Prompt – In the records below, find the line that contains "1198x591 pixels. At" and repeat it, along with each line after it, exactly as written.

• • • • • • •

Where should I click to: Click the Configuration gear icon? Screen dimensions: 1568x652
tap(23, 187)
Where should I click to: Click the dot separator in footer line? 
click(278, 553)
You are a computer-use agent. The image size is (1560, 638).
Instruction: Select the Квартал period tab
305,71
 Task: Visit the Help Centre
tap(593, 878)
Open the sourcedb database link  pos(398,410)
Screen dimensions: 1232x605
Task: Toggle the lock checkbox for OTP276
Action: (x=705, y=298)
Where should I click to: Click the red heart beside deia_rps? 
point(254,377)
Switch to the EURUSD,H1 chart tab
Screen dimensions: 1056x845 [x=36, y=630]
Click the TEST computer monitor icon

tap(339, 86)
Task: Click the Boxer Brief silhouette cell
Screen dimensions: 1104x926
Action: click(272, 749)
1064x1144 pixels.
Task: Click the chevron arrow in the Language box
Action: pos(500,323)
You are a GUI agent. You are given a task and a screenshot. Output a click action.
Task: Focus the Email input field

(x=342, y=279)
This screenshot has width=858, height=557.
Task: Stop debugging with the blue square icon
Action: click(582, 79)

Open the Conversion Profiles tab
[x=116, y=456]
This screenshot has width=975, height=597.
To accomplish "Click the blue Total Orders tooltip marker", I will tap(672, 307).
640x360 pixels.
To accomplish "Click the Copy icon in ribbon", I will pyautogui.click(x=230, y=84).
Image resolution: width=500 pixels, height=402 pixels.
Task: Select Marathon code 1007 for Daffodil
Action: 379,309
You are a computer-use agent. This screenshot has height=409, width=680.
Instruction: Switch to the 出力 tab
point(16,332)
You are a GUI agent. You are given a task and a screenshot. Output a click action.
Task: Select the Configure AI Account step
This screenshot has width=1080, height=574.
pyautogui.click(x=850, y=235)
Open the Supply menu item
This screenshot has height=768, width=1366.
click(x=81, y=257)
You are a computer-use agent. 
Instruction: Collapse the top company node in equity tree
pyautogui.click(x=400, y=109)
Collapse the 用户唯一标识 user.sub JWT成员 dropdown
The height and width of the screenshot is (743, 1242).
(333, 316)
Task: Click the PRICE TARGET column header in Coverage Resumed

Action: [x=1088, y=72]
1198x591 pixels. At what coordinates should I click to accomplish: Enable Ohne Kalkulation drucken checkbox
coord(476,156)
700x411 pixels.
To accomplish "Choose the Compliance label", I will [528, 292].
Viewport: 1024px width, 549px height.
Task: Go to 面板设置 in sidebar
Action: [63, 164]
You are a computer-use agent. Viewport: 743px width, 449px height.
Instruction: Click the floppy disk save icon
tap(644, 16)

• • • • • • •

Answer box –
1198x591 pixels. At what coordinates should I click to accomplish: Enable Ohne Kalkulation drucken checkbox
coord(476,156)
700x411 pixels.
To accomplish "Choose the Compliance label", I will [528, 292].
Viewport: 1024px width, 549px height.
Task: Go to 面板设置 in sidebar
Action: [63, 164]
You are a computer-use agent. Viewport: 743px width, 449px height.
Instruction: Click the floppy disk save icon
tap(644, 16)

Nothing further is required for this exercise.